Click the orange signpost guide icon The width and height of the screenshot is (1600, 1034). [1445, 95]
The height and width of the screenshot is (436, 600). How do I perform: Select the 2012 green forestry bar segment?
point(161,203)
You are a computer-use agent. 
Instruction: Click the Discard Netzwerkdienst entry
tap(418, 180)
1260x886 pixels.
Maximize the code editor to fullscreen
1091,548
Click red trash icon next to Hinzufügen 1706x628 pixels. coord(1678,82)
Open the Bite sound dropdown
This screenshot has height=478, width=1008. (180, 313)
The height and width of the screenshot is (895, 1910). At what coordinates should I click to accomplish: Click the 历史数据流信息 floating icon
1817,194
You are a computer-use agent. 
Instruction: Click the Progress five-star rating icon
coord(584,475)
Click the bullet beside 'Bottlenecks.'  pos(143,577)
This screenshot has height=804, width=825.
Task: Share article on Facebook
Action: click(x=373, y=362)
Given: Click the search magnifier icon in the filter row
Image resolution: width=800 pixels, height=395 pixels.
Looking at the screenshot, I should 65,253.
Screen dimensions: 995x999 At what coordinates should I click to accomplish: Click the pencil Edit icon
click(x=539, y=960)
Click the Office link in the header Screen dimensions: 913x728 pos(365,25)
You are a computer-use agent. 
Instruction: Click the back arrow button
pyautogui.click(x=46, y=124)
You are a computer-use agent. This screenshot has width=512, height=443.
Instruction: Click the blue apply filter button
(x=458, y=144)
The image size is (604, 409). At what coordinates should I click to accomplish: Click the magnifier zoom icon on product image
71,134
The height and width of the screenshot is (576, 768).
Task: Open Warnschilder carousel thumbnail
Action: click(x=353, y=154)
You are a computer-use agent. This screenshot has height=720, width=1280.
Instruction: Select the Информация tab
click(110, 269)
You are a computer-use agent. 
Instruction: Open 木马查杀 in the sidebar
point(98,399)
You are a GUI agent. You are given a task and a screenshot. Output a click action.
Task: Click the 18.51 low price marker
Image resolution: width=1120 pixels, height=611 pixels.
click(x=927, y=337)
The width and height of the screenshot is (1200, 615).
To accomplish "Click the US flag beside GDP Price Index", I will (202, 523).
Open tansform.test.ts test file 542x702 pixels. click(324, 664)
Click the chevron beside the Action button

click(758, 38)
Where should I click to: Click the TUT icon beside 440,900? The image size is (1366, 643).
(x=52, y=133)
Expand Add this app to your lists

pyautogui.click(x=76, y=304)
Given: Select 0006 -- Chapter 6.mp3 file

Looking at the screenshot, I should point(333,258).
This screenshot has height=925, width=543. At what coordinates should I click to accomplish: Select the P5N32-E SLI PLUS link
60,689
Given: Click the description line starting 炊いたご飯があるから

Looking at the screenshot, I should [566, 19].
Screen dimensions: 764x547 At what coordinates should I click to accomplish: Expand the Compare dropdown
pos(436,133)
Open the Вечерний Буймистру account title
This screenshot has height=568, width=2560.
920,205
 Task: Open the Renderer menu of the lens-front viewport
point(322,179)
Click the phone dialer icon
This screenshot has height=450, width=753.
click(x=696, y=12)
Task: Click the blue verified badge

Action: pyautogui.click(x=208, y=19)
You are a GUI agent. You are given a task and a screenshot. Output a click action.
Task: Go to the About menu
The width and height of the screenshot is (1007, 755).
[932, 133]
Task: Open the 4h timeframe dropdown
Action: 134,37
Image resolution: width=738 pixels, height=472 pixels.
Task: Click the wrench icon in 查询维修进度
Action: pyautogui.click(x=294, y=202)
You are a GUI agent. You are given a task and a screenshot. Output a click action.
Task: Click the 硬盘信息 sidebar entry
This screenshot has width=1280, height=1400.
# # #
*YOUR INSTRUCTIONS*.
All that belongs in the answer is the run of lines above from the line containing "Click the bullet" through the line containing "Given: Click the search", exactly as written.

*ANSWER AREA*.
Click the bullet beside 'Bottlenecks.'  pos(143,577)
This screenshot has height=804, width=825.
Task: Share article on Facebook
Action: click(x=373, y=362)
Given: Click the search magnifier icon in the filter row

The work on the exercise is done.